[Opening Study material section]

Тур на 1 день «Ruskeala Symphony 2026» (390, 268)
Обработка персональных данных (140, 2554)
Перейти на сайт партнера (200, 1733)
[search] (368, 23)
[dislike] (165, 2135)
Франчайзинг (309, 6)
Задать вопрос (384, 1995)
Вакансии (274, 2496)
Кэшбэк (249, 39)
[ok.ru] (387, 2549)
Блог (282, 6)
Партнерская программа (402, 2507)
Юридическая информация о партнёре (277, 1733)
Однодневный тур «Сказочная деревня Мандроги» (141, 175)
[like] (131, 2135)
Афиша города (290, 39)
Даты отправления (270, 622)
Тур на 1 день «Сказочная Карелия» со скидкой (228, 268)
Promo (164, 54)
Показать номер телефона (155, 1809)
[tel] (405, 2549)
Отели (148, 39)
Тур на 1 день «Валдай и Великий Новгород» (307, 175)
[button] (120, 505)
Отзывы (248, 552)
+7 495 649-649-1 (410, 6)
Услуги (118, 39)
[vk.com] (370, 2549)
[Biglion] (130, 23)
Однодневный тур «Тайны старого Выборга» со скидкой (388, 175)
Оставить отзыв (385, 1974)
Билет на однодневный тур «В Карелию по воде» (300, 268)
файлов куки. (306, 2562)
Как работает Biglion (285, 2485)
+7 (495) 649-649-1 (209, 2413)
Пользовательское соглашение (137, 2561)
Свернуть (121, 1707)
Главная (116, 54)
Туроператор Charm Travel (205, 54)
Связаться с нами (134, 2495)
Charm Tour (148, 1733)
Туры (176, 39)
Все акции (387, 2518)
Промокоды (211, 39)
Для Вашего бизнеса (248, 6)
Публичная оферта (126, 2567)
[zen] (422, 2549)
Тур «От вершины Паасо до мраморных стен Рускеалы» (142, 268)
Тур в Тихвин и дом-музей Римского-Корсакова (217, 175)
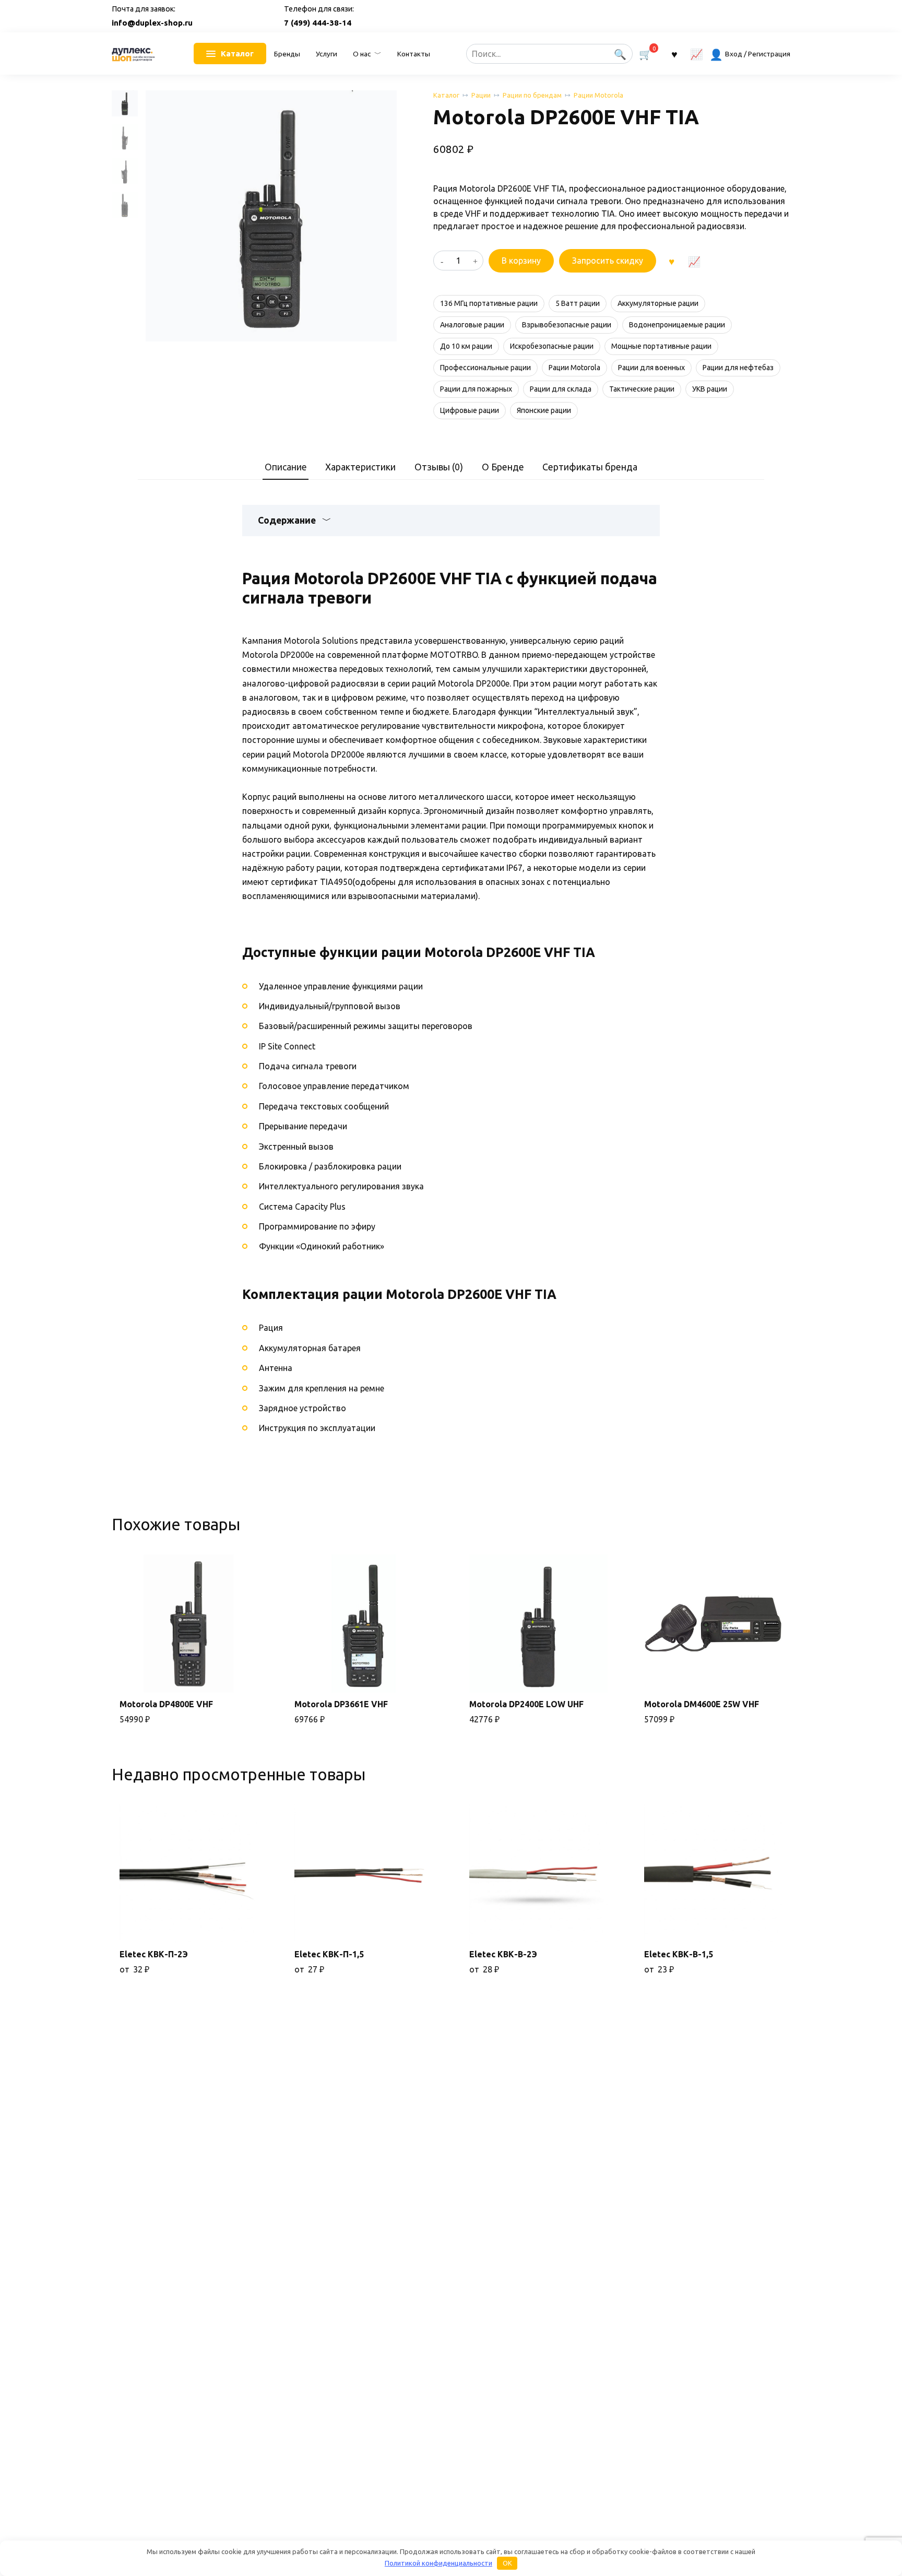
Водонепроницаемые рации (677, 325)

[Closing Study material section]

Output the full set of records above without changing a word, and drop the images.

Тур на 1 день «Ruskeala Symphony 2026» (390, 268)
Обработка персональных данных (140, 2554)
Перейти на сайт партнера (200, 1733)
[search] (368, 23)
[dislike] (165, 2135)
Франчайзинг (309, 6)
Задать вопрос (384, 1995)
Вакансии (274, 2496)
Кэшбэк (249, 39)
[ok.ru] (387, 2549)
Блог (282, 6)
Партнерская программа (402, 2507)
Юридическая информация о партнёре (277, 1733)
Однодневный тур «Сказочная деревня Мандроги» (141, 175)
[like] (131, 2135)
Афиша города (290, 39)
Даты отправления (270, 622)
Тур на 1 день «Сказочная Карелия» со скидкой (228, 268)
Promo (164, 54)
Показать номер телефона (155, 1809)
[tel] (405, 2549)
Отели (148, 39)
Тур на 1 день «Валдай и Великий Новгород» (307, 175)
[button] (120, 505)
Отзывы (248, 552)
+7 495 649-649-1 (410, 6)
Услуги (118, 39)
[vk.com] (370, 2549)
[Biglion] (130, 23)
Однодневный тур «Тайны старого Выборга» со скидкой (388, 175)
Оставить отзыв (385, 1974)
Билет на однодневный тур «В Карелию по воде» (300, 268)
файлов куки. (306, 2562)
Как работает Biglion (285, 2485)
+7 (495) 649-649-1 (209, 2413)
Пользовательское соглашение (137, 2561)
Свернуть (121, 1707)
Главная (116, 54)
Туроператор Charm Travel (205, 54)
Связаться с нами (134, 2495)
Charm Tour (148, 1733)
Туры (176, 39)
Все акции (387, 2518)
Промокоды (211, 39)
Для Вашего бизнеса (248, 6)
Публичная оферта (126, 2567)
[zen] (422, 2549)
Тур «От вершины Паасо до мраморных стен Рускеалы» (142, 268)
Тур в Тихвин и дом-музей Римского-Корсакова (217, 175)
Водонепроницаемые рации (677, 325)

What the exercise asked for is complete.